As long as I am alive, I will not let anyone forget that OJ lost the civil trial based on the murders and was stupid enough to commit another crime, found guilty and did jail time. If I had been found "not guilty" of two murders, I would never so much as jay walk ever again.

Calling the man scum is insulting to the scum.

Railer13 09-17-2019 01:09 PM

I agree with others, that it has to be OJ.

Pete Rose is banned from baseball, and, at least for the moment, is also banned from the Hall of Fame. But he recently was an analyst for Fox Sports, and he might still be employed there, even though he's really bad at it.

Telemark 09-17-2019 01:09 PM

Quote:

Originally Posted by Quercus (Post 21865853)
But, while I think he's a major jerk and deserves to have lost his public goodwill, his crime was basically doing what everyone else was doing.

Everyone was doping, yes. But the other doping cyclists didn't set out to destroy the lives of anyone who tried to expose them like Lance Armstrong did. He tried to ruin peoples' professional and personal lives to support his lies and cheating.

Annie-Xmas 09-17-2019 01:33 PM

The others are remembered as "athletes who fell from grace. OJ is remembered as "he guy who got off on a double murder charge and later went to prison. And, oh year, he played football and acted in movies."

OJ is remembered first and foremost as a criminal.
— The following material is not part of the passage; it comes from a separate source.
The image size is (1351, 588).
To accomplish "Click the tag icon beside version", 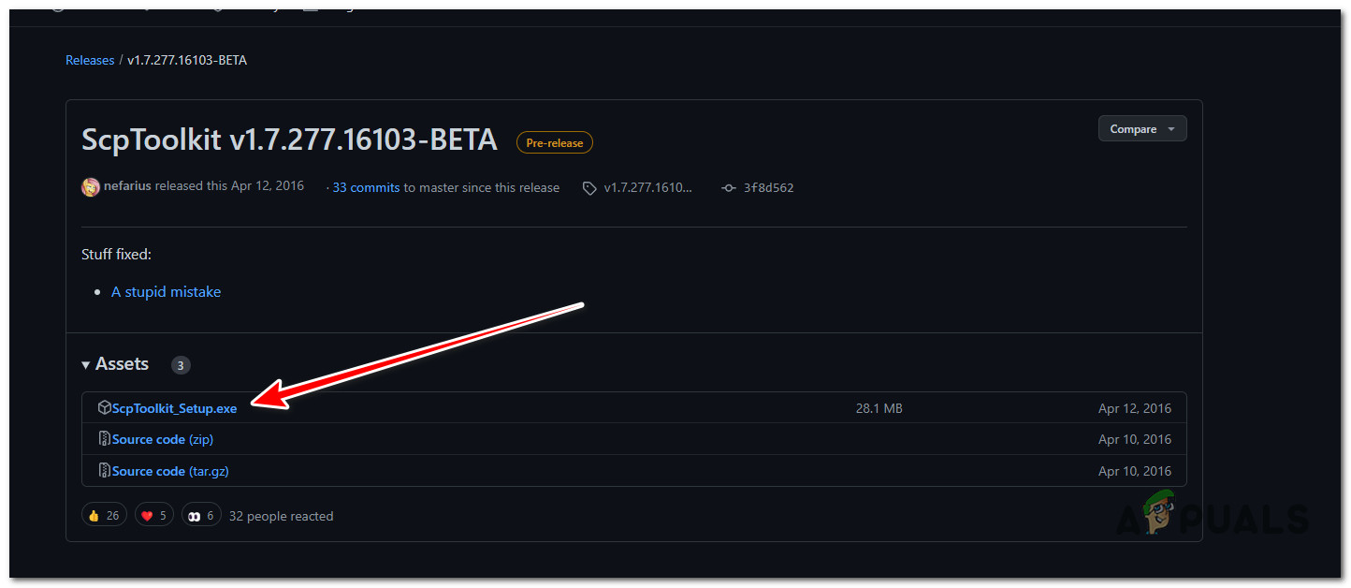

As he should be.

Atamasama 09-17-2019 01:47 PM

Quote:

Originally Posted by Annie-Xmas (Post 21865831)
OJ was acquitted in his first criminal trial. He was found guilty in the Goldman's civil trial, found guilty in his second trial and did jail time. The man is hubris extremeus, thinking he can get away with breaking the law whenever he wants to.

Absolutely. It’s not like he “got away with it”. I’m just saying that when talking about Brown, if anyone is tempted to dismiss his violent crimes because he avoided punishment for most of them, OJ was the same, especially the trial that he gave him the most infamy.

Quote:

There's a lovely story in the 1st Chicken Soup for the Soul about the young fan who waits outside the player's room for a chance to talk to his football idol, Jim Brown, who asks him his name. "Orenthal James. My friends call me OJ."

That was printed in 1993. Bet you the authors regretted that a year later.
“Kid, you remind me of myself at your age.” :D

If anything, it’s no less appropriate a story, probably just not for the reason the author intended. (And yeah, I know pretty much everything in those books was BS, they’re basically the same inspirational urban legends and rumors you’d see today on Facebook except predating social media by many years.)

BobLibDem 09-17-2019 02:19 PM

If coaches are eligible for consideration, Joe Paterno takes first prize. How many people get statues of them removed?

I'd put OJ ahead of Pete Rose. At least Pete didn't kill anybody.

Loach 09-17-2019 02:32 PM

Quote:

Originally Posted by Joey P (Post 21865082)
I don't follow baseball (or, really, any sports), but over the years I've had roommates that did so I'd pick a little up here and there.
I feel like back when I was finishing college (around 01-02), I remember hearing a lot about Sammy Sosa and Mark McGuire battling it out for the most home runs (ever?). Right around the same time there was talk of drugs/PEDs and I haven't heard much about either since then.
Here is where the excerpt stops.